_Exercise description_.
Throughout the material, some lines may have the word "will". Count them and give the number only.

************

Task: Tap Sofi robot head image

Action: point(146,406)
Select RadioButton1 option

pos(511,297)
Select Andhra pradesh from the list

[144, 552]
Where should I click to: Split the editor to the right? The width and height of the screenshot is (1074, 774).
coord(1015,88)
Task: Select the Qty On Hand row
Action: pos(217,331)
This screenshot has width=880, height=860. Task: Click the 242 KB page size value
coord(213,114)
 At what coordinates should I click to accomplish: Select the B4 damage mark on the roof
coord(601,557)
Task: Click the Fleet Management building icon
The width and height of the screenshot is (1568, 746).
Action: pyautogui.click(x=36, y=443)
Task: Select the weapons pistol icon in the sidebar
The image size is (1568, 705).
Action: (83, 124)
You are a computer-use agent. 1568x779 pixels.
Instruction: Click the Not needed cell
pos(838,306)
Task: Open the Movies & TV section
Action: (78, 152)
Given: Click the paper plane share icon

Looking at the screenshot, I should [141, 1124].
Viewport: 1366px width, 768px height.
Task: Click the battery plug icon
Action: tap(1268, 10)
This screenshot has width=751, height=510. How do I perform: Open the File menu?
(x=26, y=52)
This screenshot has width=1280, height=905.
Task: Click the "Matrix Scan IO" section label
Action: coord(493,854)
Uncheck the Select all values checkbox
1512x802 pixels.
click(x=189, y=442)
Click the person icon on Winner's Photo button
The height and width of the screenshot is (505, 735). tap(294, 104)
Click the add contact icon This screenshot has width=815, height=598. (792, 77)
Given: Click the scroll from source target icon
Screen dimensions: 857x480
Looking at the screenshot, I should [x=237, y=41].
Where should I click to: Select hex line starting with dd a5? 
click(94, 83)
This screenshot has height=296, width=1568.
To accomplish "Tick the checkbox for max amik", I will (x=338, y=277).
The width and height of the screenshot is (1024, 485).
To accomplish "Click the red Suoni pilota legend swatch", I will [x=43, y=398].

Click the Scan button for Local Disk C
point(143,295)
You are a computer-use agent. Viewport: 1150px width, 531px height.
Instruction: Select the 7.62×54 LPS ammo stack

************

_Solution below_.
2